### Supplied passage
# Old man finds nice bike. Now what?



## karmrd (Jun 25, 2005)

Hi all,

I am 46 years old and haven't experiance very much bike riding in in past 30 years or so although I do own a vintage Yamaha RD400 twin cylinder 2 stroke that I refurbed and ride quite a bit. 

I bought a my bicycle at a yard sale and thought that maybe I would try to work off a few pounds so I decided to get it out and look it over. It is a Cannondale CAD1 H200 and that is all I know about it. Can anyone tell me more about that model? How much would that bike in excellent condition be worth?

Thanks

Karmrd


----------



## Bryan (Sep 19, 2004)

Are you planning to ride it, or just thinking about selling it on ebay? Take it out for an afternoon spin and enjoy. You may get hooked!


----------



## karmrd (Jun 25, 2005)

Bryan said:


> Are you planning to ride it, or just thinking about selling it on ebay? Take it out for an afternoon spin and enjoy. You may get hooked!



Funny you should ask. I guess it couldn't hurt to enjoy it a little while first.


----------



## RodeRash (May 18, 2005)

Cannondale H200 gets listed on Google. I didn't open the links. 

What to do? 46 is not "old" . . . 60 is not "old" these days. I have a mother who is 80 and she's not "old." 

"Now what?" calls for setting some objectives. 

Joe Friel in "The Cyclist's Training Bible," "Cycling Past 50" and on the web site: 

http://www.ultrafit.com/librarypub.asp?p=library&s=Other

Friel talks about "training objectives" -- You may or may not want to "train" but you can set an objective. You talk about "losing some weight." There you go! There's an objective. 

Find out if you're interested in riding. You must be somewhat, having bought a bike and looked up, joined, and posted to this discussion forum. 

Step one . . . get on the bike and ride it. Spend some time adjusting the saddle height, ensuring that the brakes work, wheels are straight/true, tires inflated to correct pressures. Oil the chain, derailleurs, brake pivots, etc. If you're clueless and no mechanically inclined, a bike shop can tune your bike for about $50 -- more or less, depending on what it takes. If you use a shop, ask for an estimate and a list of what they're going to check for you. 

Pick out a decent pair of shoes for riding. "Running" shoes have flared soles that don't fit well in the pedals. "Decent" would be a light athletic shoe with a sole that fits the pedal, reasonably stiff sole so your foot doesn't "fold" over the pedal. 

Pick out some decent pants/shorts . . . Spandex if you have them, sweats work. You want to avoid seams, ridges in the butt/crotch. 

Get a helmet! This is non-negotiable. You can pick up a Bell at Wal-Mart for $15. A "helmet" meets ANSI or SNELL specs. $15 -- about three pints of microbrew beer these days at the pub. It can save your life. 

Get out and ride. 15 or 20 minutes at first. This will let you "shake down" things. If the bike needs adjustment you'll figure it out on a ride. If you're entirely out of shape, you'll figure this out too. Don't go far from home! Pick a 20 minute route with options for cutting it short if you need to. Around the block a few times is much smarter than "out and back." If you get stuck going around the block, you're close to home. If you get "out" and can't get "back" -- I don't need to explain.
######
### Record set
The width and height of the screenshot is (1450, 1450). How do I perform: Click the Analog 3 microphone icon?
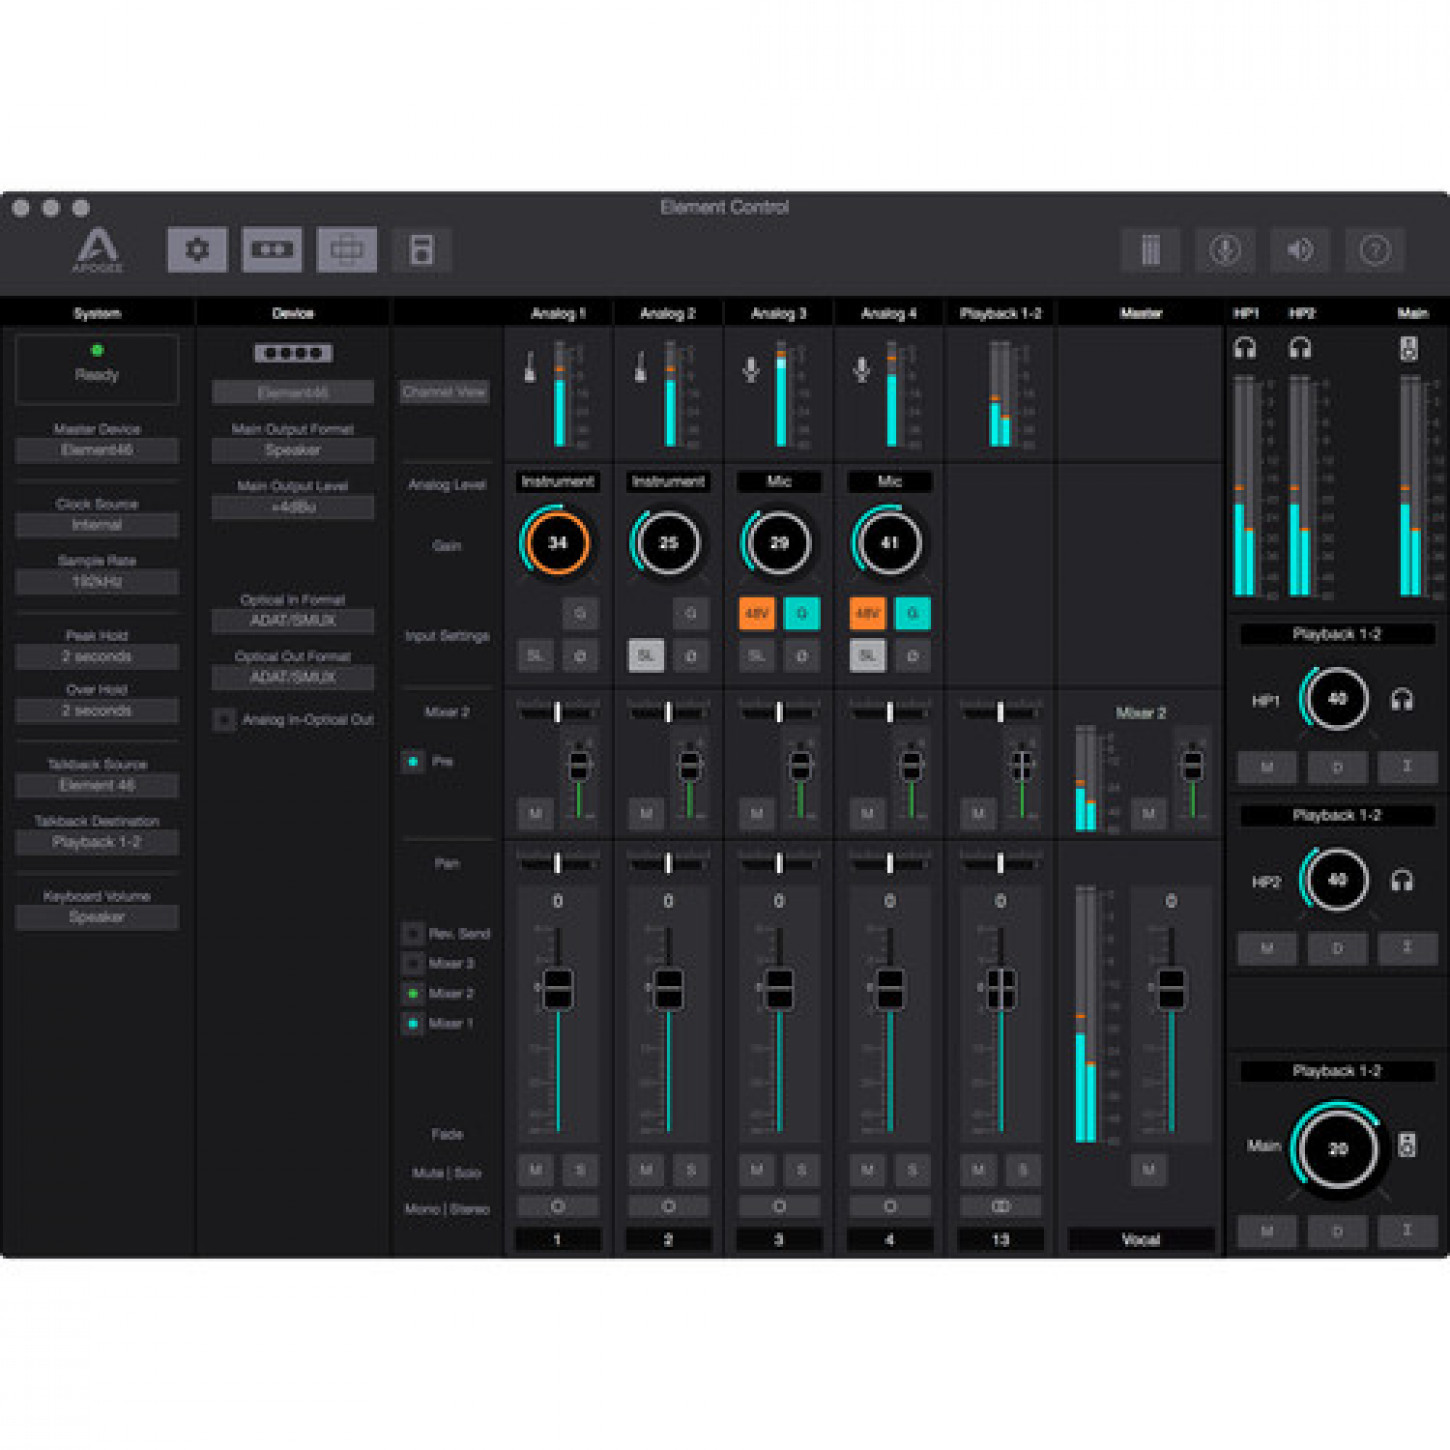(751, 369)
######
### Record set
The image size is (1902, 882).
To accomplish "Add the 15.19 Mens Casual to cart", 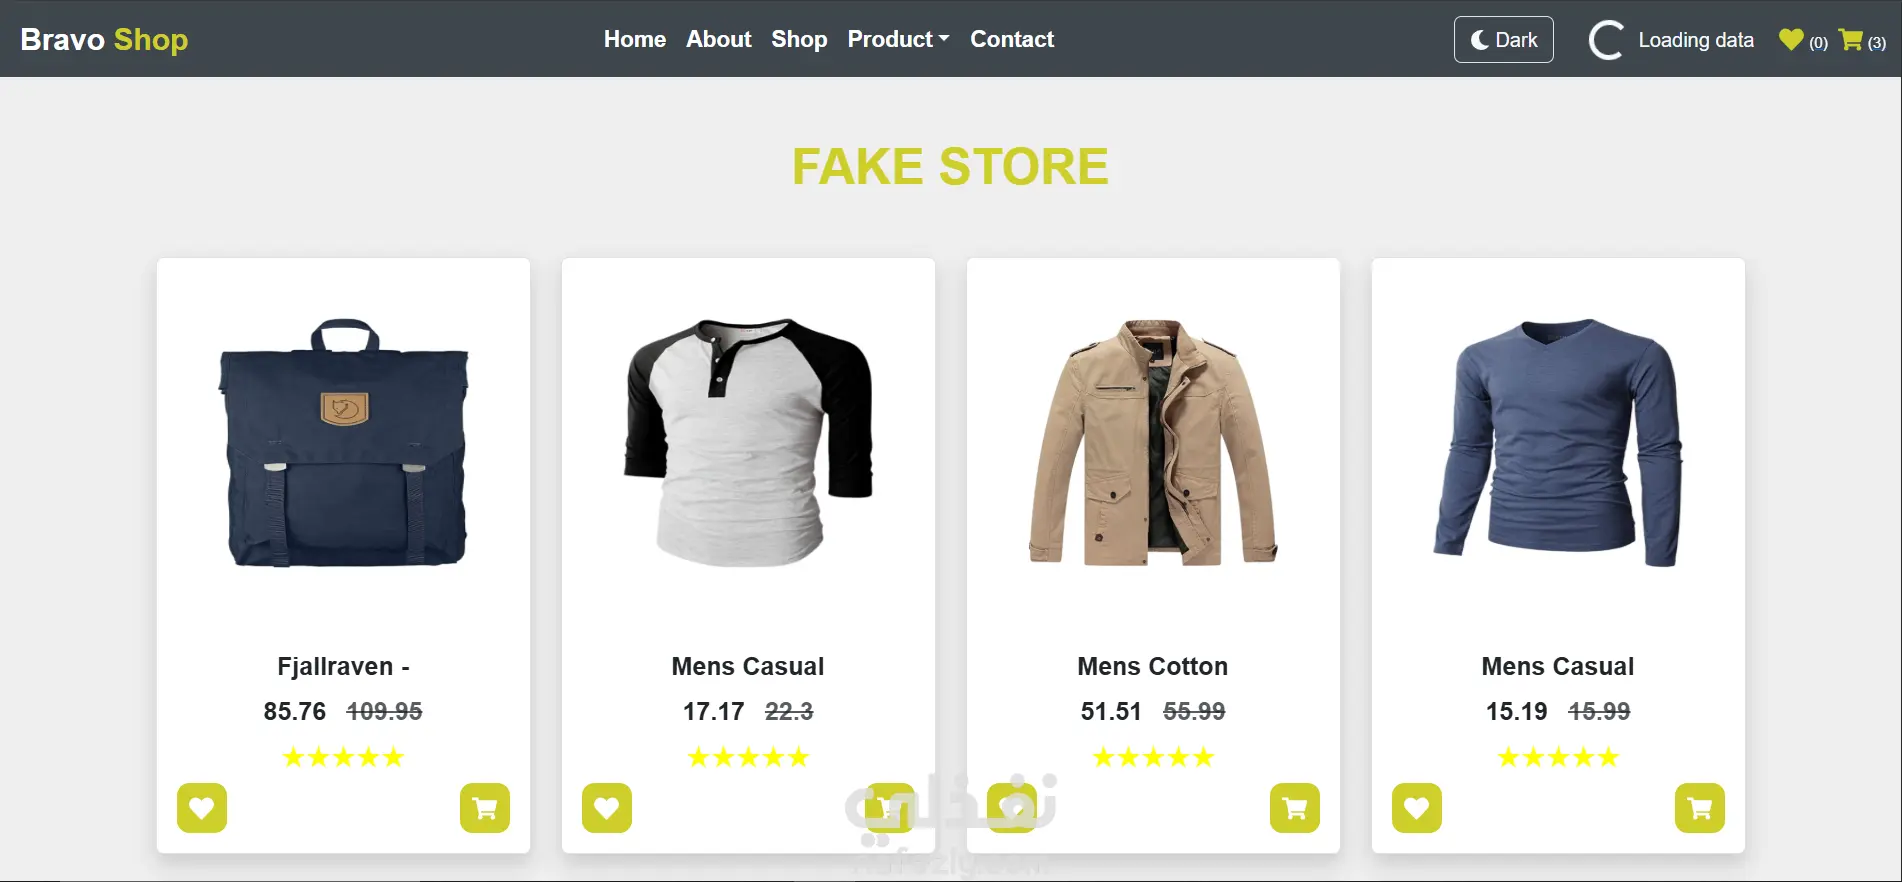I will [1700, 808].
######
▶ [Tasks to perform]
1. Update the stretch of the bike thread from "Joe Friel in" through "There's an objective.", replacing "web site" with "website".
2. Answer from the bike thread:
(a) What make and model is the bicycle bought at the yard sale?
(b) About how much does a bike shop charge to tune a bike?
(c) How many minutes should the first rides last?
The rows are not needed for any of this.

▶ [Solution set]
1.
Joe Friel in "The Cyclist's Training Bible," "Cycling Past 50" and on the website: 

http://www.ultrafit.com/librarypub.asp?p=library&s=Other

Friel talks about "training objectives" -- You may or may not want to "train" but you can set an objective. You talk about "losing some weight." There you go! There's an objective.

2.
(a) A Cannondale CAD1 H200.
(b) About $50, more or less, depending on what it takes.
(c) 15 or 20 minutes.